Breaking java.lang.String
Jul 11, 2023
Let's abuse a bug in java.lang.String
to make some weird Strings.
We'll make "hello world" not start with "hello", and show that not all empty Strings are equal to each other.
Intro: Equality among Strings
Before we get started, we look at what it takes for two Strings to be equal in the JDK.
Why is "foo".equals("fox")
false?
Because Strings are compared character by character, and the third character of those Strings is different.
Why is "foo".equals("foo")
true?
You might think that in this case the Strings are also compared character by character.

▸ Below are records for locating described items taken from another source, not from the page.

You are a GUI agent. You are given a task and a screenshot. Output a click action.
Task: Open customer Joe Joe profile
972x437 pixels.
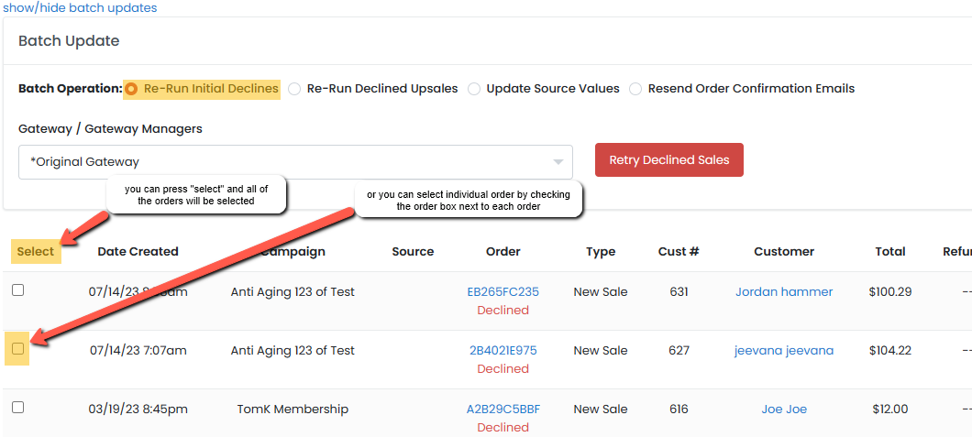(783, 410)
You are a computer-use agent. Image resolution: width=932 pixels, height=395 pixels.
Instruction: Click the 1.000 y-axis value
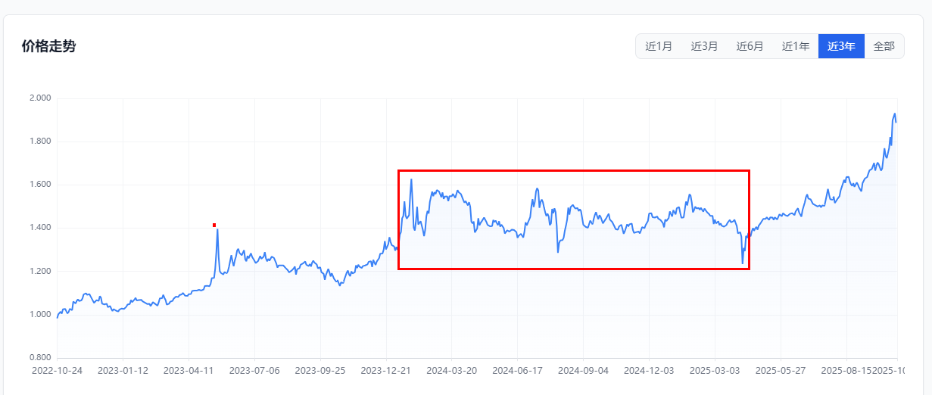(x=39, y=314)
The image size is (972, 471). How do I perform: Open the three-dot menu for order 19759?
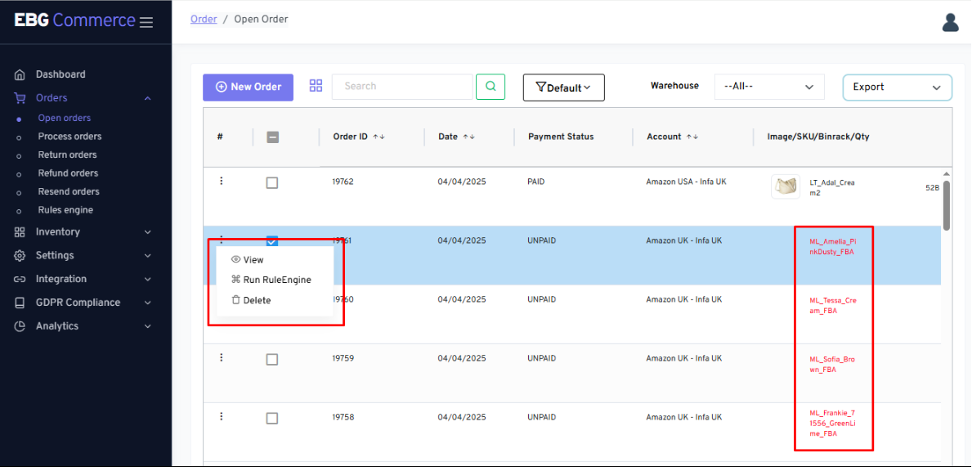[221, 357]
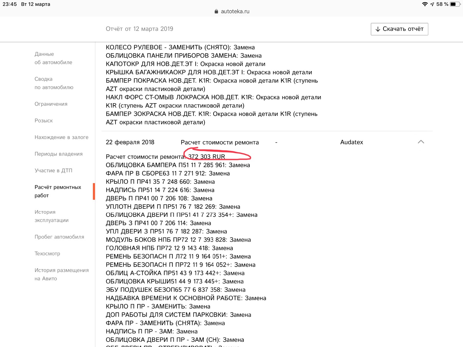Open Данные об автомобиле section

(x=53, y=58)
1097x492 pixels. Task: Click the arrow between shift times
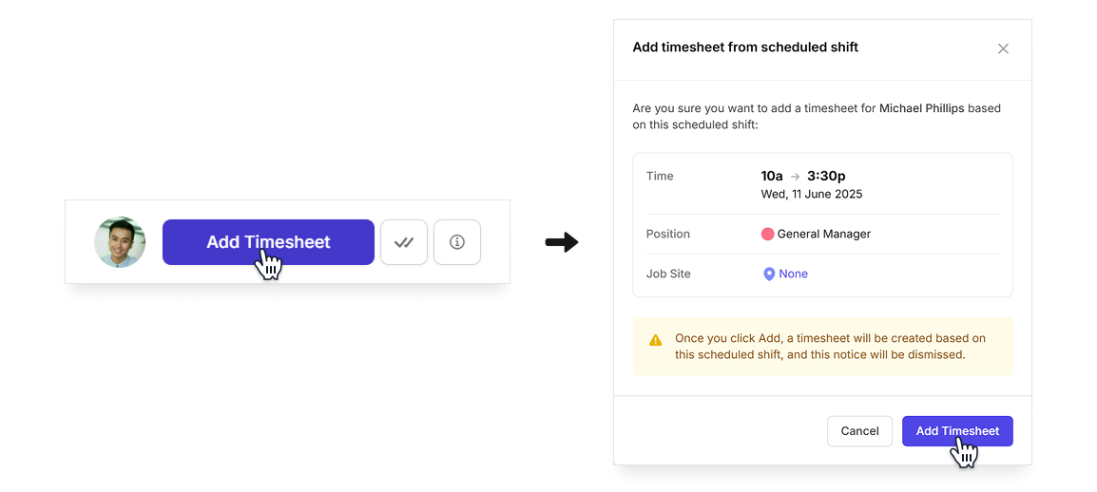[795, 177]
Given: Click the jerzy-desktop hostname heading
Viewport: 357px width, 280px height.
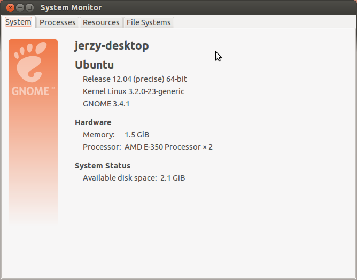Looking at the screenshot, I should pyautogui.click(x=112, y=46).
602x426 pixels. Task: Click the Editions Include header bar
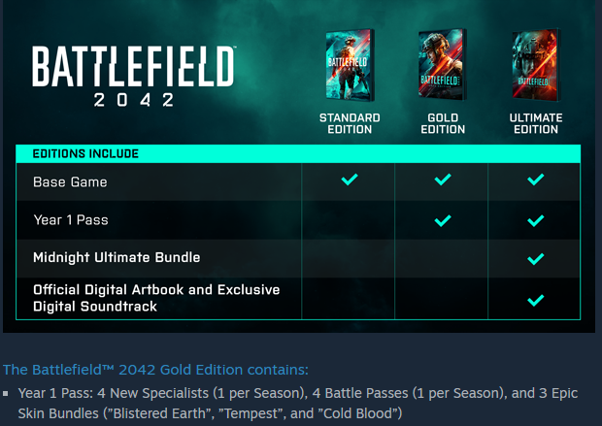click(x=298, y=154)
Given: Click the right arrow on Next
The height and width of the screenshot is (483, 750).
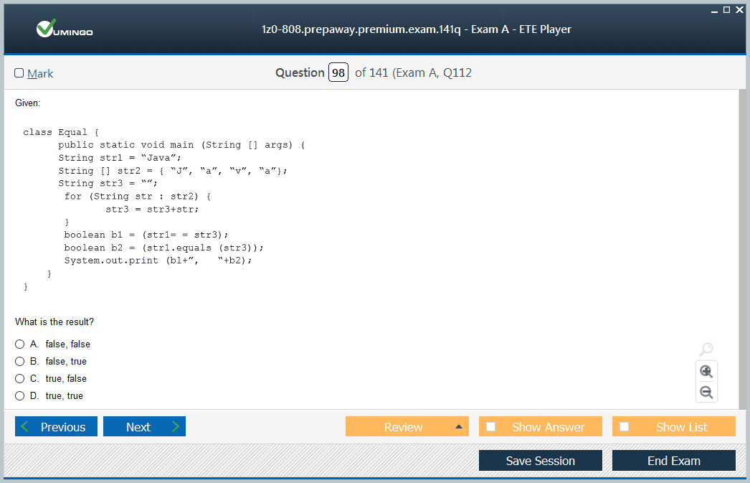Looking at the screenshot, I should pyautogui.click(x=175, y=427).
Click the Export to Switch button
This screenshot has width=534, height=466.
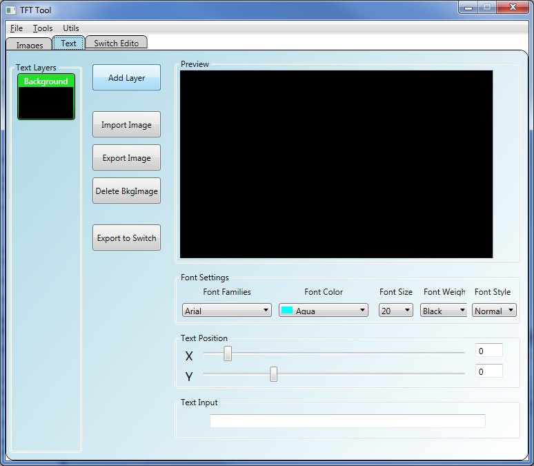pyautogui.click(x=126, y=238)

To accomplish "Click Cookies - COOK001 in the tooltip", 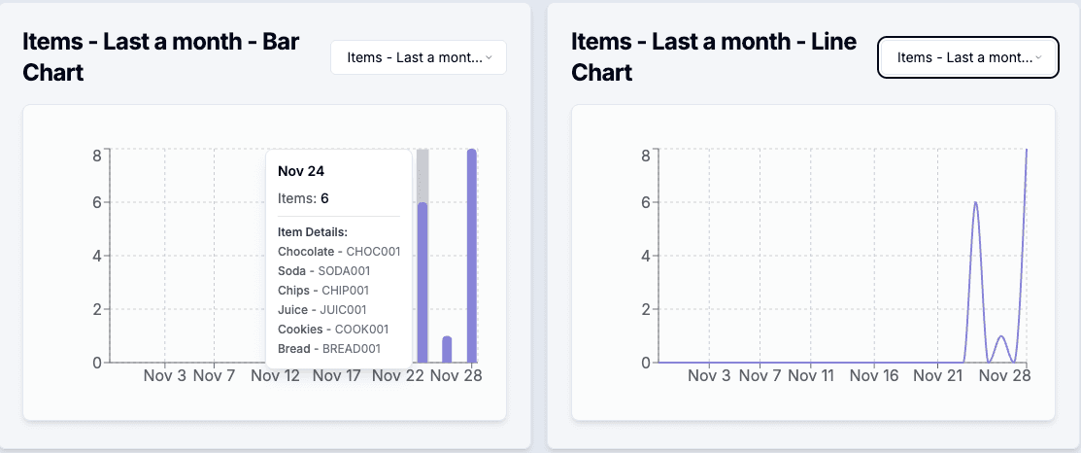I will 333,330.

But String literals are interned.
When the same String appears as a constant multiple times in the source code, it's not just another String with the same content.
It is the same instance of String.
And the first thing that String.equals does is if (this == anObject) { return true; }
, so it doesn't even look at the contents.

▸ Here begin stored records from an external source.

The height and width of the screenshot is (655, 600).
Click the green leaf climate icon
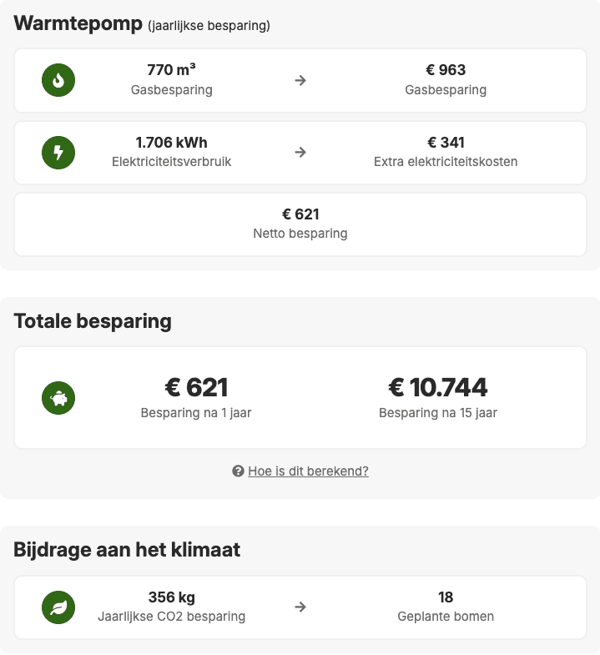tap(58, 607)
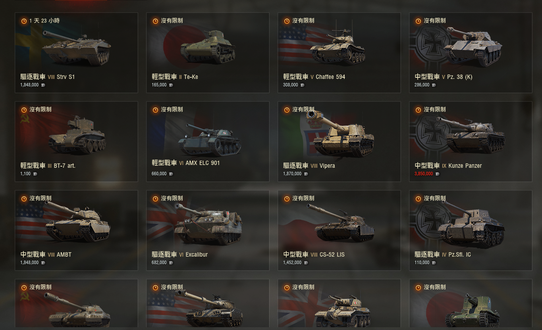Click the CS-52 LIS tank name

click(332, 255)
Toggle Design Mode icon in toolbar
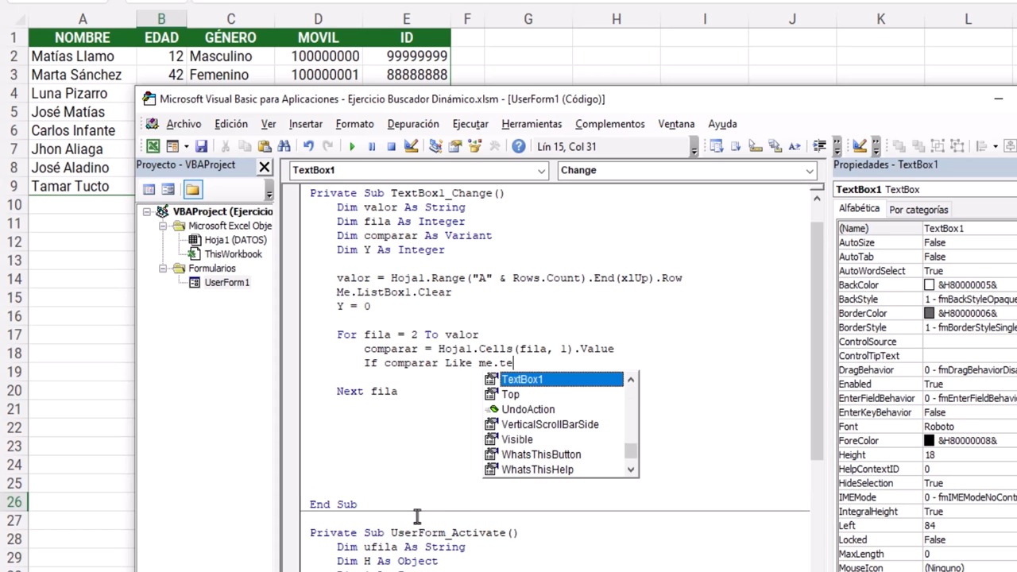 [x=411, y=146]
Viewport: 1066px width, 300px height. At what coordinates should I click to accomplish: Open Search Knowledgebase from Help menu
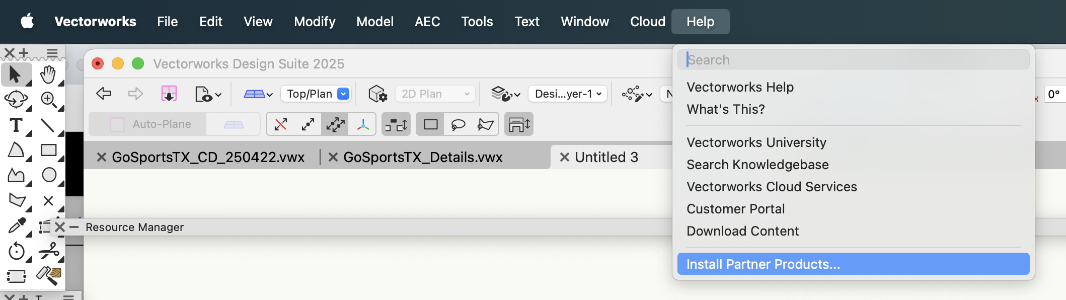757,165
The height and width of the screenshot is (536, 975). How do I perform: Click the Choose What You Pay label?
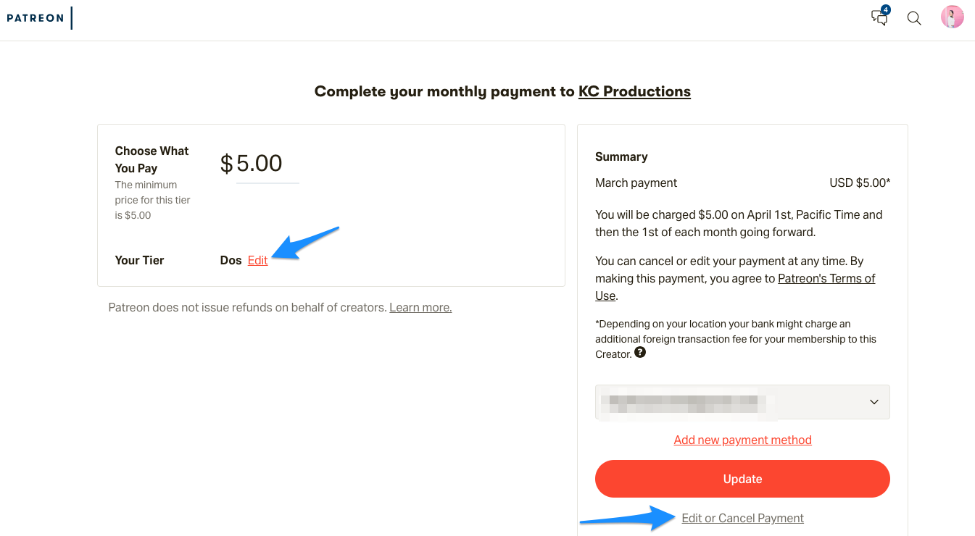pyautogui.click(x=152, y=159)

Why is "foo!".equals("foo⁉")
false?
Since JDK 9 (since JEP 254: Compact Strings), a String represents its content internally as a byte array.
"foo!" only contains simple characters, with a codepoint less than 256. The String class internally encodes such values using the latin-1 encoding, with one byte per character.
"foo⁉" contains a character (⁉) that cannot be represented using latin-1, so it encodes the whole String using UTF-16, with two bytes per character.
The String.coder
field keeps track of which of the two encodings was used.
When comparing two Strings with a different coder
, then String.equals
always returns false.
It does not even look at the contents, because if one String can be represented in latin-1, and the other one can not, then they can't be the same. Or can they?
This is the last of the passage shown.